Let $E$ be a vector bundle over a differential manifold $M$. Then, a connection on $E$ is equivalent to giving $\Gamma(E)$ (the vector space of sections of $E$) the structure of a module over the connection algebra of $M$. Equivalently, it gives $\mathcal{E}$ (the sheaf of sections of $E$) the structure of a module over the sheaf of connection algebras over $M$.

## Definitions used

### Connection

Further information: Connection

### Connection algebra

Further information: Connection algebra

## Proof

### From a connection to a module structure

The outline of the proof is as follows:

• We first show that a connection gives an action of the first-order differentiable operators on the space of sections.
• Next, we show that the Leibniz rule property of connections allows us to extend this to a well-defined action of the connection algebra.
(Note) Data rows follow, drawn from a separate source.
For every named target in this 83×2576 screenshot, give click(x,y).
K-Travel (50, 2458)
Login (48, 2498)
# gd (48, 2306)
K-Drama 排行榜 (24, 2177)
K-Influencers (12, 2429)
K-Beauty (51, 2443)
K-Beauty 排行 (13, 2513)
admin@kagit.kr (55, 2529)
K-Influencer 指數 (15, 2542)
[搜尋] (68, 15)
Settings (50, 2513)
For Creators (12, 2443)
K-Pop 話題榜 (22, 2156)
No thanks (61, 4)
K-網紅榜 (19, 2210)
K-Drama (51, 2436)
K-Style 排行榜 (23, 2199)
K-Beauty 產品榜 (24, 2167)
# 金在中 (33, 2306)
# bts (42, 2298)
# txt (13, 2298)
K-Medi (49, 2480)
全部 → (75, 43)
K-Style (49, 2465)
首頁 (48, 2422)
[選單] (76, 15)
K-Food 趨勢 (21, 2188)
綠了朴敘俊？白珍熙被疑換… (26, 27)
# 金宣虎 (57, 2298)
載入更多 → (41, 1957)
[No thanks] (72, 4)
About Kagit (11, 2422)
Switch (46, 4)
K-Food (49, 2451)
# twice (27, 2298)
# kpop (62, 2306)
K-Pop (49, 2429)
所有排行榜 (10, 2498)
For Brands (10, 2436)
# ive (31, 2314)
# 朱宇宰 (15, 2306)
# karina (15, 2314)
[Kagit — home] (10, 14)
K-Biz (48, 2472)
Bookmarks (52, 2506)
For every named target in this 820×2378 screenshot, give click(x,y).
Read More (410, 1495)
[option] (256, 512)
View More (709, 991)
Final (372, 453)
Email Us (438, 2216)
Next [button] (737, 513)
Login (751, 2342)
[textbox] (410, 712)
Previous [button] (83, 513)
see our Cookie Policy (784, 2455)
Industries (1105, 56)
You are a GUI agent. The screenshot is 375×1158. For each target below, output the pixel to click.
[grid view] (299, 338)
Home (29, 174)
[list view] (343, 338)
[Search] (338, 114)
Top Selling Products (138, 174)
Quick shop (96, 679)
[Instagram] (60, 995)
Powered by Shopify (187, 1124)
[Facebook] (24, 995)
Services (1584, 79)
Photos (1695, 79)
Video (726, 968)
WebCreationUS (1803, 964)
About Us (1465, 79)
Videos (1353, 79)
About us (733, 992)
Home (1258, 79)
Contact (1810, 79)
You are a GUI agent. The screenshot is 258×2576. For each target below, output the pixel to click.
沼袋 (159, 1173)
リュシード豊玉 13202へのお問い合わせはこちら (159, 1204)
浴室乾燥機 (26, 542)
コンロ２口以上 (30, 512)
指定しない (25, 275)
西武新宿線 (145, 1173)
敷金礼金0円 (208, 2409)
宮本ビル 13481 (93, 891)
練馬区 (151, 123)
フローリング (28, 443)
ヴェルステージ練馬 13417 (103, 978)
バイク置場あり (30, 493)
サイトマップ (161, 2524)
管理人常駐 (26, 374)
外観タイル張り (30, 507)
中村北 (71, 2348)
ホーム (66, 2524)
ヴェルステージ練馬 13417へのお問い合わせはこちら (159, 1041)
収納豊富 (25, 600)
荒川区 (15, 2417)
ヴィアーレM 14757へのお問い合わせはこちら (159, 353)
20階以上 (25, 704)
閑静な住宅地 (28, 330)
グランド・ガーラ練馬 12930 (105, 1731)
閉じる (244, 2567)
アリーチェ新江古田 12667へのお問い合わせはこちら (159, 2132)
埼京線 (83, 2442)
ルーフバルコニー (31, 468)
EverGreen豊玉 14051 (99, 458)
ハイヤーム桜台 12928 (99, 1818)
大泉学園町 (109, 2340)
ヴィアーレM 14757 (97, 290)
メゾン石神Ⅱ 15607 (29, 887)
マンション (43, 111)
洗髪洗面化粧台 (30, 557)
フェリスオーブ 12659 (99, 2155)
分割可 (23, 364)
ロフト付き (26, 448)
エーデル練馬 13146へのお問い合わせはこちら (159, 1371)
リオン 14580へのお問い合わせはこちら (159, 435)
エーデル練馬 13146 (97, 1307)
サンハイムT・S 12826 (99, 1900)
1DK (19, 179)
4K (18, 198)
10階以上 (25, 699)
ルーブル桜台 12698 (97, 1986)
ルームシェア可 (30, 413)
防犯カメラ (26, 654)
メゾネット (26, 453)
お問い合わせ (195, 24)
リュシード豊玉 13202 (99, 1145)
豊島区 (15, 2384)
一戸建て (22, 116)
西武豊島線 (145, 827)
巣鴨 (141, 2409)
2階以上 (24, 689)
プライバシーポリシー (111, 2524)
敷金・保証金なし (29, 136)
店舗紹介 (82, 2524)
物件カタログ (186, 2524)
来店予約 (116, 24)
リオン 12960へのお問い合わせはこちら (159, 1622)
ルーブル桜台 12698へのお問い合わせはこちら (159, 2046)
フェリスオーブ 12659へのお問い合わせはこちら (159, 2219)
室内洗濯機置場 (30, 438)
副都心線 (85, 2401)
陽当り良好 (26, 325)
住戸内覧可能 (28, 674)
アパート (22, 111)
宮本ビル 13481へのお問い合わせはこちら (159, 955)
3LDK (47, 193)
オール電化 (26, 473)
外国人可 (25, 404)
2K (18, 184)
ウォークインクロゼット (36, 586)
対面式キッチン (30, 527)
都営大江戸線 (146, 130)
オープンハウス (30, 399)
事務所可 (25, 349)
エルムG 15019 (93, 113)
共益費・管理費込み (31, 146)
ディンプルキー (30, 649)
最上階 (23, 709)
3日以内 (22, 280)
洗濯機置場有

Given: A manifold $M$, a vector bundle $E$ over $M$, a connection $\nabla$ on $E$. $B$ is the algebra of smooth fiber-preserving maps from $\Gamma(E)$ to $\Gamma(E)$. $\mathcal{D}^1(M)$ is the Lie algebra of first-order differential operators on $M$ and $\mathcal{C}(M)$ is the connection algebra on $M$.

To prove: $\nabla$ gives rise to a homomorphism from $\mathcal{C}(M)$ to $B$.

Proof: $\nabla$ gives rise to a map: $f_\nabla: D^1(M) \to B$

as follows: $f_\nabla(X+m(g)) = s \mapsto \nabla_X(s) + (gs)$.

First observe that the map sends $C^\infty(M) \subset \mathcal{D}^1(M)$ to $C^\infty(M) \subset B$, and is the identity restricted to that subset. In other words, the differential operator of multiplication by a function $f$, goes to the operator of multiplication by the function $f$.

We now prove some basic results about $f_\nabla$:

• $f_\nabla$ is $\R$-bilinear: This is obvious.
• For any element $X + m(g)$ in $\mathcal{D}^1(M)$ and any $h \in C^\infty(M)$, we have $f_\nabla(m(g) \dot (X + m(h))(s) = m(g)f_\nabla(X + m(h))(s)$. This essentially follows from the fact that a connection is tensorial in the direction of differentiation: $f_\nabla(m(g) \dot (X + m(h)))(s) = f_\nabla(gX + m(gh))(s) = \nabla_{gX}(s) + (gh)(s)= g\nabla_X(s) + (gh)(s) = g(\nabla_X(s) + hs)$.

• For any element $X + m(g)$ in $\mathcal{D}^1(M)$ and any $h \in C^\infty(M)$, we have $f_\nabla((X + m(h)) \dot m(g))(s) = f_\nabla(X + m(h))(m(g)s)$. This essentially follows from the Leibniz rule property. $f_\nabla((X + m(h)) \dot m(g))(s) = f_\nabla(m(Xg) +g\nabla_X + m(gh))(s) = (Xg)(s) + g\nabla_X(s) + (gh)s = \nabla_X(gs) + (gh)(s)$.